Photo: David W. Cerny, Reuters

Funerals in the Czech Republic tend to be understated affairs or, in many cases, skipped altogether. With the nation’s secular majority and a culture of silence around the subject of death (in part a holdover from the era of Communist rule) there are fewer religious rites here than in most other nations of the West and, according to scholar Olga Nesporova, only somewhat perfunctory services for non-believers.

Her study criticizes Czech funerary observances for their failure to comfort the bereaved or even address the reality of mortal life.

She writes, “Standard secular funerals today are held in an atmosphere similar to that in the 1970s and 1980s. The speech is formal and usually given by a professional speaker provided by the crematorium, who has no personal relationship with either the deceased or the bereaved, to whom the speaker is introduced no more than a quarter of an hour before the funeral ceremony commences.” Any remarks must fit into “a template” limited to about five minutes. No mention of heaven or hell—or the lack thereof—please.

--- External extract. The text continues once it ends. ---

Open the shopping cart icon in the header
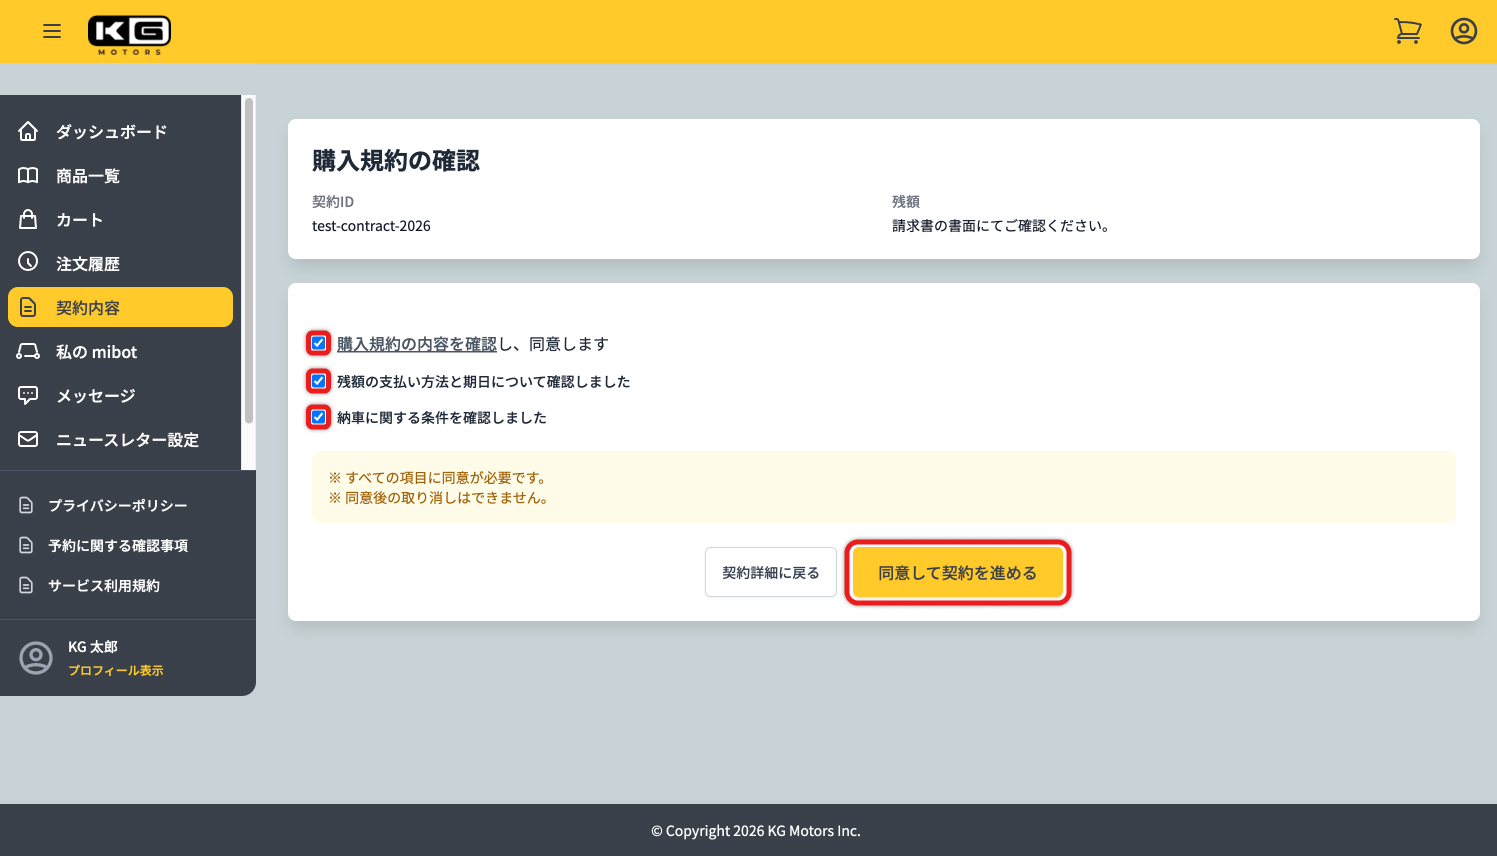The image size is (1497, 856). [1408, 31]
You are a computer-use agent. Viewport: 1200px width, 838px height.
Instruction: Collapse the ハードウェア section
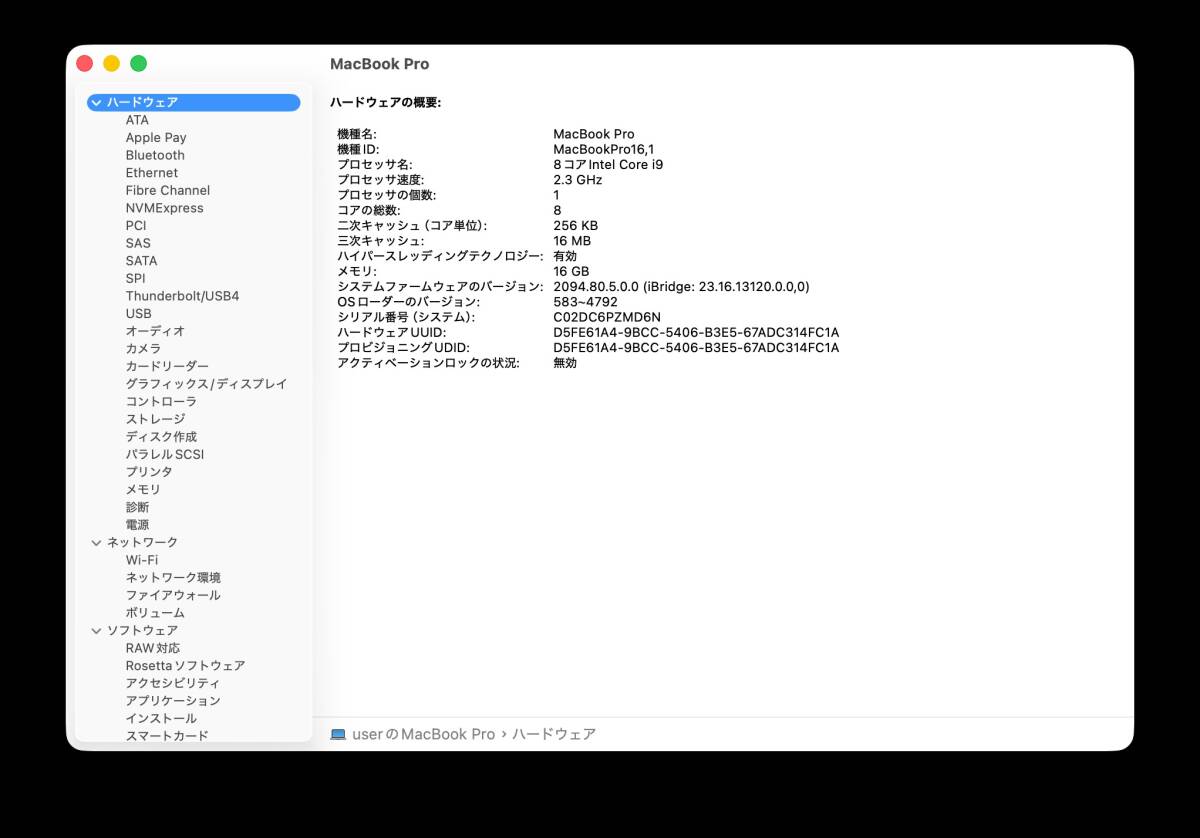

“The brevity of the funeral address is perhaps not surprising since a speech celebrating the working life and social contributions of the deceased may seem insincere when read by someone who had never met them, and since there is little point in talking of the future when there is no conception of an afterlife. “

Surprisingly, to us anyway, Nesporova’s study makes not one mention of flowers. We assume that’s because obsequies are typically so minimal that flowers don’t even come to mind.

This week, however, the Czechs and their friends around the world staged yet another cultural revolution, this one floral, public, personal, emotional. The nation mourned Vaclav Havel, the playwright, heroic dissident and former president who helped topple Communist rule in Czechoslovakia and led the country into a new era.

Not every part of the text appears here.